Stored items
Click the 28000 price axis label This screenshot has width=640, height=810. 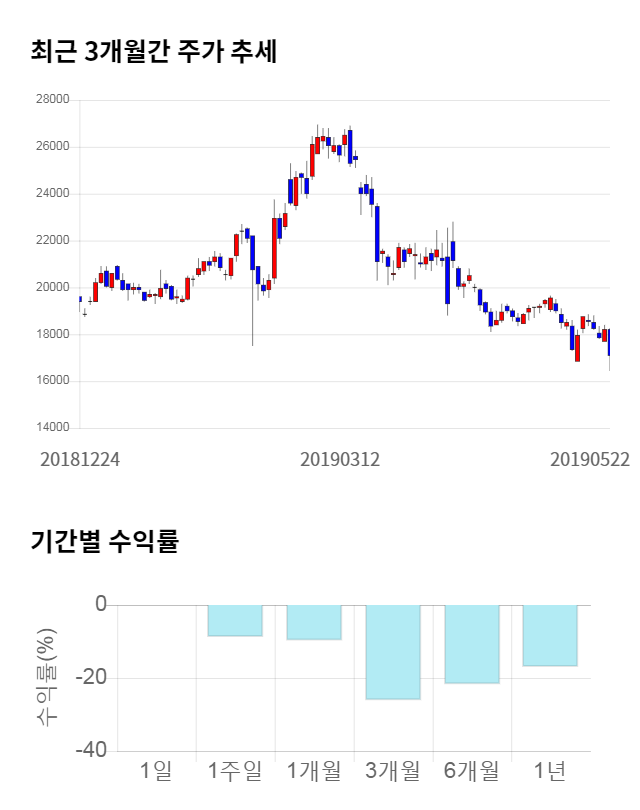point(52,100)
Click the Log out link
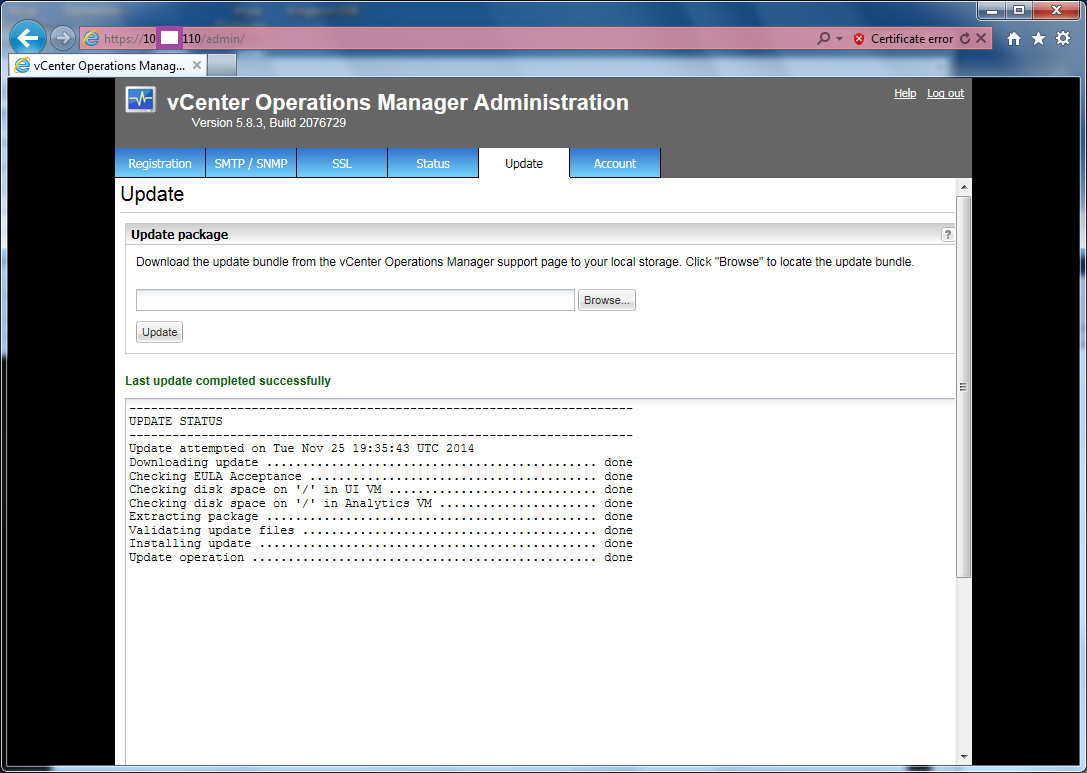Image resolution: width=1087 pixels, height=773 pixels. 945,93
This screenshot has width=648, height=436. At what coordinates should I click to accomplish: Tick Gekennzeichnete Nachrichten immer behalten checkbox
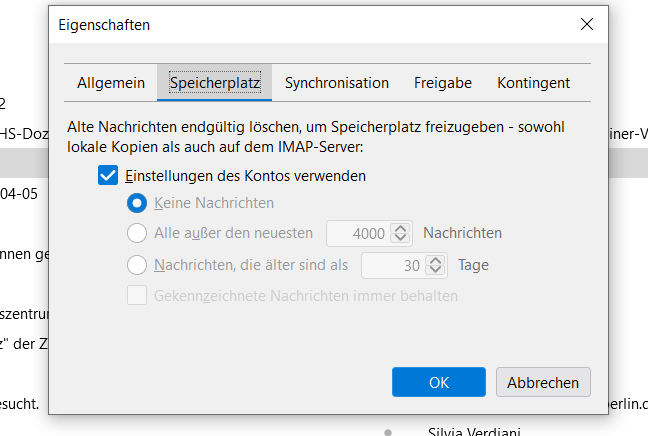coord(138,296)
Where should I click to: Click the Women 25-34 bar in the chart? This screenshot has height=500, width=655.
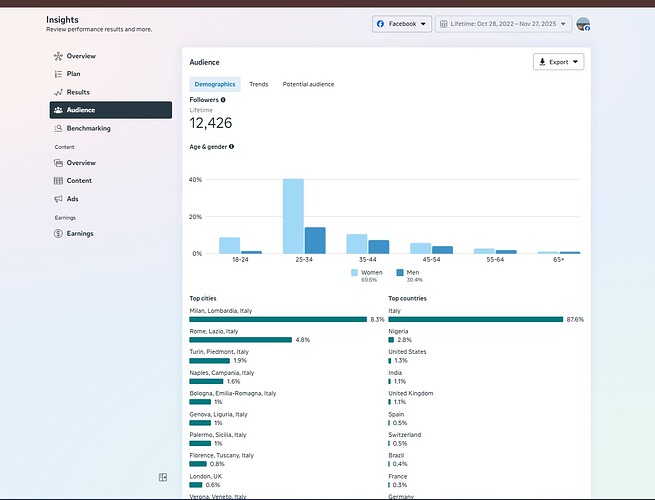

### What is needed:
The answer must be an exact copy of the lines from the one that holds "This screenshot has width=648, height=436." through the end of the data, both included, with no pictures.

### Solution to this problem:
This screenshot has width=648, height=436. At what coordinates should I click to accomplish: Tick Gekennzeichnete Nachrichten immer behalten checkbox
coord(138,296)
Where should I click to: Click the Women 25-34 bar in the chart? This screenshot has height=500, width=655.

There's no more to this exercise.